Where a line in the listing contains the string "computer", copy that line out.
═════ INFORMATION GIVEN
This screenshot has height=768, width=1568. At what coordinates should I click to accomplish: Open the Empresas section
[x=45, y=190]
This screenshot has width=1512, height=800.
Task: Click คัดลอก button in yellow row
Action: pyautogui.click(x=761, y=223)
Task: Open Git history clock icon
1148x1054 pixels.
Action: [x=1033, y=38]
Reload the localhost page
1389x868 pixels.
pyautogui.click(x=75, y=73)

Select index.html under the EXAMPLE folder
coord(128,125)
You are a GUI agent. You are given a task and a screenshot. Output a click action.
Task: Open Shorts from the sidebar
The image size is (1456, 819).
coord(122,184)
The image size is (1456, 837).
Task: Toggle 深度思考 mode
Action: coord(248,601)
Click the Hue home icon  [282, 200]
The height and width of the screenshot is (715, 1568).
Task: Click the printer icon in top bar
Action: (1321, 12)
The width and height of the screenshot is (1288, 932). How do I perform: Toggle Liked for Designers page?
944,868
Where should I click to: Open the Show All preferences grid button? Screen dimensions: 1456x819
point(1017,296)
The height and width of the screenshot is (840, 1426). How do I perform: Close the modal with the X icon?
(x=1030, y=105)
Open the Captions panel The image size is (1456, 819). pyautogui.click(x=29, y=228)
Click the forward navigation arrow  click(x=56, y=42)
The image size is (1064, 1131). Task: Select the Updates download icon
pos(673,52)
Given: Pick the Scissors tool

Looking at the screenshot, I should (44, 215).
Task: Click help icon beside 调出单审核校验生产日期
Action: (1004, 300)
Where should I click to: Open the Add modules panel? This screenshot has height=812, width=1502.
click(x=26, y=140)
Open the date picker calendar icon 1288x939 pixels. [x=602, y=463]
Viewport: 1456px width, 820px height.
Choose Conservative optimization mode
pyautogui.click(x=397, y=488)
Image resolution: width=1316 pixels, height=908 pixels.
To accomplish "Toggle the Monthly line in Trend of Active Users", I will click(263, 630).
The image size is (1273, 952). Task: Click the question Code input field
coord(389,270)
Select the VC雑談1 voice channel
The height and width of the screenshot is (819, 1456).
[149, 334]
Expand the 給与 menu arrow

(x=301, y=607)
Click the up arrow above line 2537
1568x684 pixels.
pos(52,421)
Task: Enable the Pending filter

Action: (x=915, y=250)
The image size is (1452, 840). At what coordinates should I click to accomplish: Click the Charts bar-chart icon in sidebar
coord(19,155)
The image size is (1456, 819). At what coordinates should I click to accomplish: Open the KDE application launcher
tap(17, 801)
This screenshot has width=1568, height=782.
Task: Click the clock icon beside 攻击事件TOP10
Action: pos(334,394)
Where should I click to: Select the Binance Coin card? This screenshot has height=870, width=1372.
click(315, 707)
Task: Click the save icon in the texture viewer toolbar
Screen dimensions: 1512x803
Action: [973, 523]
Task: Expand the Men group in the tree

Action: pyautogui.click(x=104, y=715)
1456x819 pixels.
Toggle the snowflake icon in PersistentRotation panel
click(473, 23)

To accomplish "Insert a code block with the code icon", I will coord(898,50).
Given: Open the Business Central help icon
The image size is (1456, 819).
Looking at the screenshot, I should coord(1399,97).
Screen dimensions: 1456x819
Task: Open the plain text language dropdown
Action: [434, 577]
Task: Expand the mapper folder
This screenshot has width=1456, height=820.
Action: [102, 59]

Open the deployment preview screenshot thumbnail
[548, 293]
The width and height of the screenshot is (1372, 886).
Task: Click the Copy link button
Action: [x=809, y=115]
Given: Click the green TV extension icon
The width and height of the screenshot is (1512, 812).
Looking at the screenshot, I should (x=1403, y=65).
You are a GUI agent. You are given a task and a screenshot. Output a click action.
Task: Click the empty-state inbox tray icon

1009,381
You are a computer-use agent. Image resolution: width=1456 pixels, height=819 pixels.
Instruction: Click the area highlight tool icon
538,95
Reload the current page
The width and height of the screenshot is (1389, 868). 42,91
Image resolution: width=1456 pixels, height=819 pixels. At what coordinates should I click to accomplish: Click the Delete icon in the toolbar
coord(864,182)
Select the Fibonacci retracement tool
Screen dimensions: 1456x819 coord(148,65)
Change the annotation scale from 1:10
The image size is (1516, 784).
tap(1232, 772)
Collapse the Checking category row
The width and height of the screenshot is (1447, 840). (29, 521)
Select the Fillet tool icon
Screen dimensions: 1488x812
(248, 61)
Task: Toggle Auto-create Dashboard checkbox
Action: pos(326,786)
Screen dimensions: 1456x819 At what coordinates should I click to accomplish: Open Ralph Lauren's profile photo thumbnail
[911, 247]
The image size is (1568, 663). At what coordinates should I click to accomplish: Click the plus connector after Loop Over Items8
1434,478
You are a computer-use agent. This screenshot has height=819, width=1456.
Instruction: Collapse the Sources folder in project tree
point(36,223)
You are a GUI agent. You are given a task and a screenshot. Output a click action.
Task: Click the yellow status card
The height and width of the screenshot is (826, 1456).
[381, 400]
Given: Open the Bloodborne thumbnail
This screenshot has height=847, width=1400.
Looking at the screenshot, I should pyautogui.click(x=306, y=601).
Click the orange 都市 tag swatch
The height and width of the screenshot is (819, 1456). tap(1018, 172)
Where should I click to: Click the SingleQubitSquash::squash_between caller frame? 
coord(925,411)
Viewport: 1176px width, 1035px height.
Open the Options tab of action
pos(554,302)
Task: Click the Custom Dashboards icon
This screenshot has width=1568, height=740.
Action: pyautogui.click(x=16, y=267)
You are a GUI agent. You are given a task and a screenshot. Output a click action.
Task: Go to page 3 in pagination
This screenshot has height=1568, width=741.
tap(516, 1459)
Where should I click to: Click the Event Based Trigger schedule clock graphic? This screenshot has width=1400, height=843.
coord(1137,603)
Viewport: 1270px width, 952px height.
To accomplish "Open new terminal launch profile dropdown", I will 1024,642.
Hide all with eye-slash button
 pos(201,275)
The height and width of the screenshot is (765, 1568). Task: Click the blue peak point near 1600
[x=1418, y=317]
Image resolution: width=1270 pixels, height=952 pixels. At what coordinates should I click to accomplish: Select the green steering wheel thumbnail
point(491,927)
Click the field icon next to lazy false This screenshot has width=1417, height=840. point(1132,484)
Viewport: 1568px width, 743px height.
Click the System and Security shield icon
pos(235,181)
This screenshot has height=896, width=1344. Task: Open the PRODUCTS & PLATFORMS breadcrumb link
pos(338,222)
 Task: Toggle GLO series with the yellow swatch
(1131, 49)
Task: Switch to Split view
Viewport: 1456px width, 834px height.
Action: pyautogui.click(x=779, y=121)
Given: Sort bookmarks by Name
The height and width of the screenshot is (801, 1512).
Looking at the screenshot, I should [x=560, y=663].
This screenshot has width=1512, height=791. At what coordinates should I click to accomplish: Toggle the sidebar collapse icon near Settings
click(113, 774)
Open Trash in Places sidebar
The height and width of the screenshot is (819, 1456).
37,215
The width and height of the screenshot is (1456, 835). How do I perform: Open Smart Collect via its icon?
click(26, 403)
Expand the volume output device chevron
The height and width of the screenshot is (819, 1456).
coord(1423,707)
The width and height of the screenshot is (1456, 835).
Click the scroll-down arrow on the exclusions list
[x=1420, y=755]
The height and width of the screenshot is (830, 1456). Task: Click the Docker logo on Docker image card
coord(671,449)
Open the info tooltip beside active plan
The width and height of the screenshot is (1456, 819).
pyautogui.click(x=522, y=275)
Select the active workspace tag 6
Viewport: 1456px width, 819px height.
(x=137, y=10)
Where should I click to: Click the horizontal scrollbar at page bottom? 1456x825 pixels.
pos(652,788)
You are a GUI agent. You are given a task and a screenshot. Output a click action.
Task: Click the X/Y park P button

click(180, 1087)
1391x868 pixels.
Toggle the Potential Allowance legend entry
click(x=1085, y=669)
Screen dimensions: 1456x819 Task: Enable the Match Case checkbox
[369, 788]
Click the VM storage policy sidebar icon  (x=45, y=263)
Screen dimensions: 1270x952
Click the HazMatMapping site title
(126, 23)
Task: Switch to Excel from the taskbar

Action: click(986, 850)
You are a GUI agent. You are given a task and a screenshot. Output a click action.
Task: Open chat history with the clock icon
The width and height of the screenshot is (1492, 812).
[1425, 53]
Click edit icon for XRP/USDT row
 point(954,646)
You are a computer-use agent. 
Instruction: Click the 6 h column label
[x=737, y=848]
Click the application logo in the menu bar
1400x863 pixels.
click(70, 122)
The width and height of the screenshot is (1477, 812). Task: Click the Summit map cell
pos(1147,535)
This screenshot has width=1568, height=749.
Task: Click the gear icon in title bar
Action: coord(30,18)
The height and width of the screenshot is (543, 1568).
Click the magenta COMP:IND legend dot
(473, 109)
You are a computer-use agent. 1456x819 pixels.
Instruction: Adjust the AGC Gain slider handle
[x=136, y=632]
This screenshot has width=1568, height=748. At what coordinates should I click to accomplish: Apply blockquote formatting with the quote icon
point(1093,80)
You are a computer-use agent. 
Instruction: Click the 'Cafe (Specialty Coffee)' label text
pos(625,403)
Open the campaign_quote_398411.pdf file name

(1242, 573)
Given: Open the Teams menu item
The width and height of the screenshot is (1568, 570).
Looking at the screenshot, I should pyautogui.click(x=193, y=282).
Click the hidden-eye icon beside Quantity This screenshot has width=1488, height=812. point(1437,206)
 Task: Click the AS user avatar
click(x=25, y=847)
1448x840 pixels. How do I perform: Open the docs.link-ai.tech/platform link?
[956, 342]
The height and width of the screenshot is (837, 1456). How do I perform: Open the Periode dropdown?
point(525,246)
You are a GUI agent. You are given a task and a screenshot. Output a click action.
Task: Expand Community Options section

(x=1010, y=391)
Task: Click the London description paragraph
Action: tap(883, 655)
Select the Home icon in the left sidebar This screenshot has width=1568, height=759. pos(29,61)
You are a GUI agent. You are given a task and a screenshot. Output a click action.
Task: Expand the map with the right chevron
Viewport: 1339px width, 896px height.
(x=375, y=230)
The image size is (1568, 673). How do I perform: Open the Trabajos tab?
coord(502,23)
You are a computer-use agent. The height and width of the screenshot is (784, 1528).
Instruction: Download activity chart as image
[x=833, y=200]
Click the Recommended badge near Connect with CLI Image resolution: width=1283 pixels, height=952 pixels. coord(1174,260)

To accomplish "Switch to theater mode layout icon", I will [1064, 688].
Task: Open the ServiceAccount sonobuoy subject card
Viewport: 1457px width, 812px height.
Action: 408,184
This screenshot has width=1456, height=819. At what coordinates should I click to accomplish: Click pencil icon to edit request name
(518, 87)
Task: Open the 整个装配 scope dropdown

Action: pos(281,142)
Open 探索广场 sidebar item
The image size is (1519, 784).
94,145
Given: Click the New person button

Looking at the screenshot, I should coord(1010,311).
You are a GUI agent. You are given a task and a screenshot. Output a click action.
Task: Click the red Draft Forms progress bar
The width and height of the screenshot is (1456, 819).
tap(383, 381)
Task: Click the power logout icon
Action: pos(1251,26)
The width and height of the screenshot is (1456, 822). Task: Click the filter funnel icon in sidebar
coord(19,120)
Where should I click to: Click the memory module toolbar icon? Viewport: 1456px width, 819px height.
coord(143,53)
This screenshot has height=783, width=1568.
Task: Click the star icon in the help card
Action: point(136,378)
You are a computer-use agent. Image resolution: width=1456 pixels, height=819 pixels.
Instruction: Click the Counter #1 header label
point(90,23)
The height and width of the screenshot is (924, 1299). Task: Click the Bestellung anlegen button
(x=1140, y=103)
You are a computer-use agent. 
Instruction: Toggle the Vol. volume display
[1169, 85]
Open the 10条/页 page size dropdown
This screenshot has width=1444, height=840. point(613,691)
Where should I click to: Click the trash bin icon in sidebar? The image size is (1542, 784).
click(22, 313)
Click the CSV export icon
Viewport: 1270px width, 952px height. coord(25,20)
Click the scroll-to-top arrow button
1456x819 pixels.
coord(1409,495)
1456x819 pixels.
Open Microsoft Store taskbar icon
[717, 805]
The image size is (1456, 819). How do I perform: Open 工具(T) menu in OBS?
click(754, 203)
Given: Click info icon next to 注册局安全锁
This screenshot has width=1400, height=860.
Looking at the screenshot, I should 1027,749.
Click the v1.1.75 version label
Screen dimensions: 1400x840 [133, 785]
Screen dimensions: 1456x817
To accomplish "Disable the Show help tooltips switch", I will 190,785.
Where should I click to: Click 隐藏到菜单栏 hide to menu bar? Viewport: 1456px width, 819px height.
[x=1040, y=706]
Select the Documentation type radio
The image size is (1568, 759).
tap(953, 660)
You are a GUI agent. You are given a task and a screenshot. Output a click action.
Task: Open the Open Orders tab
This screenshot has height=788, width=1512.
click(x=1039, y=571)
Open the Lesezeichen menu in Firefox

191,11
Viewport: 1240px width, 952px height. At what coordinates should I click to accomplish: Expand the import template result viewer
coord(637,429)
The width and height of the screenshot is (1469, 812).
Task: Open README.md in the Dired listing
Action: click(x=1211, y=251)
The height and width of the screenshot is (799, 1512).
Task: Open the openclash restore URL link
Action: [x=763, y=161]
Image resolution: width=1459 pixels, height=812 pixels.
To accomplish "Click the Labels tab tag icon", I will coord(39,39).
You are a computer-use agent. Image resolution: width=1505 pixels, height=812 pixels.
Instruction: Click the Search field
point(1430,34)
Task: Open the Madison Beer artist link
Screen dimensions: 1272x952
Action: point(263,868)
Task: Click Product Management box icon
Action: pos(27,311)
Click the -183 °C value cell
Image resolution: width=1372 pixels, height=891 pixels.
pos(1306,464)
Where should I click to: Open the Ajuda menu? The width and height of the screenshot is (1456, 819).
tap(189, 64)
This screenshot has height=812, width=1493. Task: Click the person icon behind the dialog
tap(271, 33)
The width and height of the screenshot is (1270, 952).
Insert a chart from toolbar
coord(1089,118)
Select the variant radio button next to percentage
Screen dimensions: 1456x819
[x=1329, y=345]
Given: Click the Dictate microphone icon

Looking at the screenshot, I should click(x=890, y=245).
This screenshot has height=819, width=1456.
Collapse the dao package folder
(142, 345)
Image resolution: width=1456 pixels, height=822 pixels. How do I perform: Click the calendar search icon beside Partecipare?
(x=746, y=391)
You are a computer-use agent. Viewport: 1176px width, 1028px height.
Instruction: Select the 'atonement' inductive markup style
══════════
### [EXERCISE RESPONSE]
You are a computer-use agent. Image resolution: width=1456 pixels, height=819 pixels.
You are a computer-use agent. This screenshot has height=819, width=1456.
You are a computer-use agent. 
You are a computer-use agent. 1456x819 pixels.
You are a computer-use agent. 
You are a computer-use agent. The height and width of the screenshot is (784, 1528).
You are a computer-use agent. Image resolution: width=1456 pixels, height=819 pixels.
You are a computer-use agent. 
You are a computer-use agent. Image resolution: width=1505 pixels, height=812 pixels.
You are a computer-use agent. Viewport: 1176px width, 1028px height.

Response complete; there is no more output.